Now copy the following code into your own copy of the bigip_policy_rule
module.
DOCUMENTATION = r'''
---
module: bigip_policy_rule
short_description: Manage LTM policy rules on a BIG-IP
description:
- This module will manage LTM policy rules on a BIG-IP.
version_added: 2.5
options:
description:
description:
- Description of the policy rule.
actions:
description:
- The actions that you want the policy rule to perform.
- The available attributes vary by the action, however, each action requires that
a C(type) be specified.
- These conditions can be specified in any order. Despite them being a list, the
BIG-IP does not treat their order as anything special.
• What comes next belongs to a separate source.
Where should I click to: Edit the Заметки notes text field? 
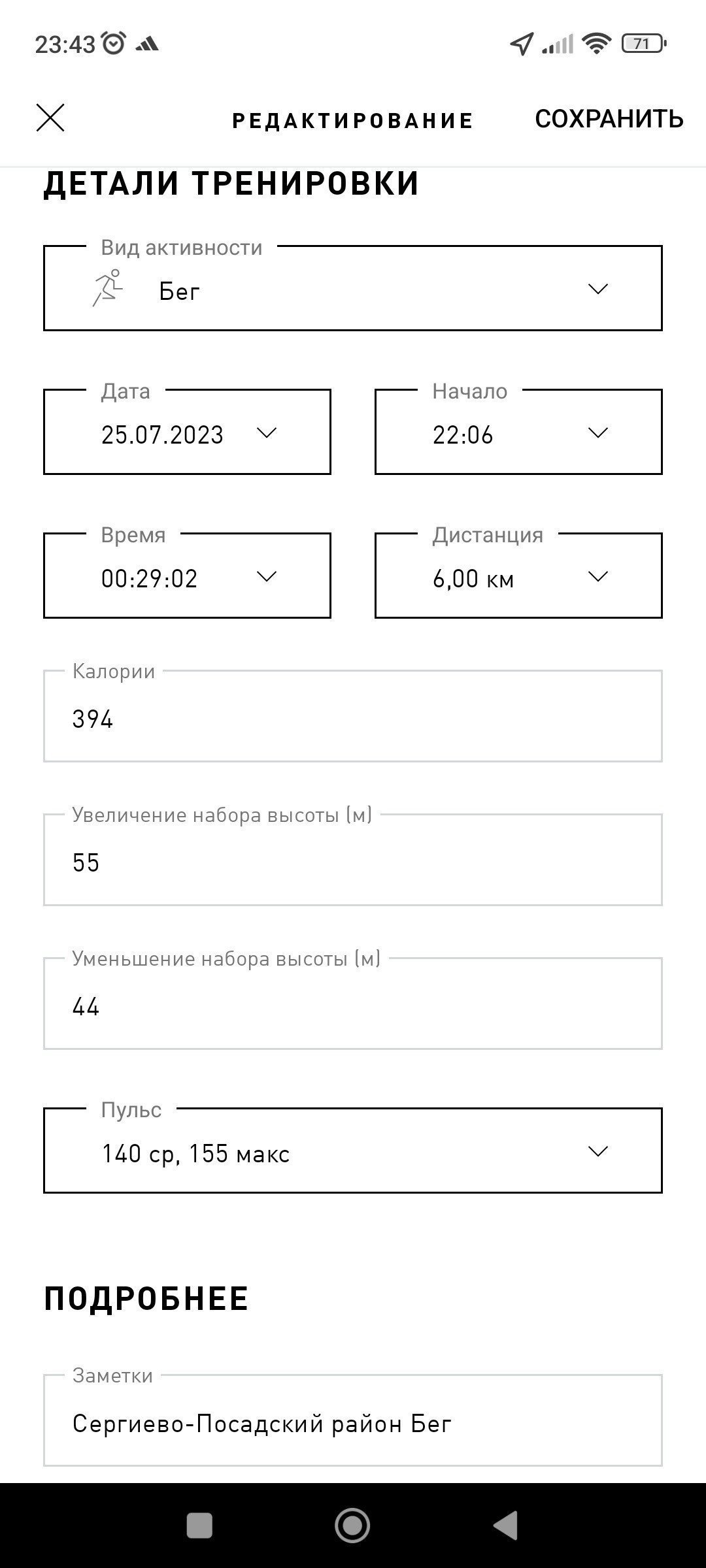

- Available C(type) values are C(forward).
suboptions:
type:
description:
- The action type. This value controls what below options are required.
- When C(type) is C(forward), will associate a given C(pool) with this rule.
- When C(type) is C(enable), will associate a given C(asm_policy) with
this rule.
- When C(type) is C(ignore), will remove all existing actions from this
rule.
required: true
choices: [ 'forward', 'enable', 'ignore' ]
pool:
description:
- Pool that you want to forward traffic to.
- This parameter is only valid with the C(forward) type.
asm_policy:
description:
- ASM policy to enable.
- This parameter is only valid with the C(enable) type.
policy:
description:
- The name of the policy that you want to associate this rule with.
required: True
name:
description:
- The name of the rule.
required: True
conditions:
description:
- A list of attributes that describe the condition.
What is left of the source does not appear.